A Binary Search Tree (BST) is recursively defined as a binary tree which has the following properties:

The left subtree of a node contains only nodes with keys less than the node's key.
The right subtree of a node contains only nodes with keys greater than or equal to the node's key.
Both the left and right subtrees must also be binary search trees.

A Complete Binary Tree (CBT) is a tree that is completely filled, with the possible exception of the bottom level, which is filled from left to right.

Now given a sequence of distinct non-negative integer keys, a unique BST can be constructed if it is required that the tree must also be a CBT. You are supposed to output the level order traversal sequence of this BST.

Input Specification:

Each input file contains one test case. For each case, the first line contains a positive integer N (<=1000). Then N distinct non-negative integer keys are given in the next line. All the numbers in a line are separated by a space and are no greater than 2000.

Output Specification:

For each test case, print in one line the level order traversal sequence of the corresponding complete binary search tree.
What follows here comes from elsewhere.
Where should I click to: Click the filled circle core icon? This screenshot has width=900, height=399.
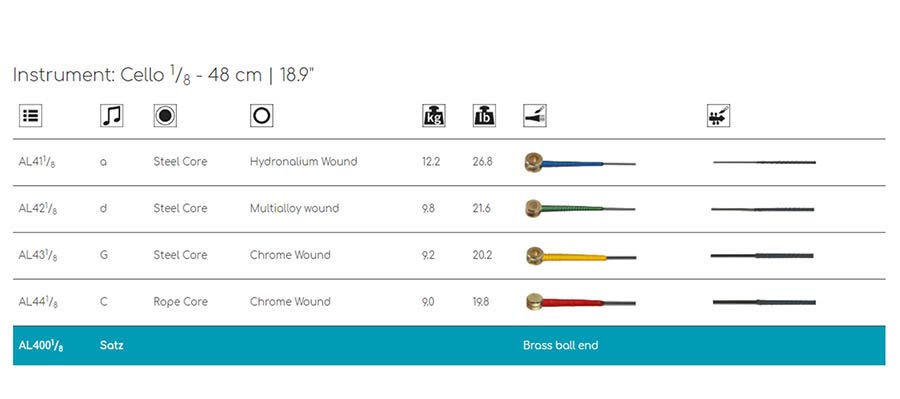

All the numbers in a line must be separated by a space, and there must be no extra space at the end of the line.

Sample Input:

10
1 2 3 4 5 6 7 8 9 0

Sample Output:

6 3 8 1 5 7 9 0 2 4

题意：给你n个数，让你将他们插入一棵完全二叉搜索树中

解题思路：很明显将所有数从小到大排序后，这个序列就是这棵树的中序遍历，dfs插入即可

#include <iostream>
#include <cstdio>
#include <cstring>
#include <string>
#include <algorithm>
#include <queue>
#include <stack>
#include <cmath>
#include <map>
#include <bitset>
#include <set>
#include <vector>
#include <functional>

using namespace std;

#define LL long long
const int INF = 0x3f3f3f3f;

int n,a[1005],cnt,b[1005];

void dfs(int k)
{
    if(k>n) return ;
    dfs(k*2);
    b[k]=a[cnt++];
    dfs(k*2+1);
}

int main()
{
    while(~scanf("%d",&n))
    {
        for(int i=1;i<=n;i++) scanf("%d",&a[i]);
        sort(a+1,a+1+n);
        cnt=1;
        dfs(1);
        printf("%d",b[1]);
        for(int i=2;i<=n;i++) printf(" %d",b[i]);
        printf("\n");
    }
    return 0;
}